(Beginning of Information supplied)

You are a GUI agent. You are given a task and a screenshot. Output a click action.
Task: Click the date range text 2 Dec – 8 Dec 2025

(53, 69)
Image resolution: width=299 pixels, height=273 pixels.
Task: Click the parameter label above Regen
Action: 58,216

(End of Information supplied)

* Exercise directions
Could you retype each record exactly as it appears?

* Written reply
You are a GUI agent. You are given a task and a screenshot. Output a click action.
Task: Click the date range text 2 Dec – 8 Dec 2025

(53, 69)
Image resolution: width=299 pixels, height=273 pixels.
Task: Click the parameter label above Regen
Action: 58,216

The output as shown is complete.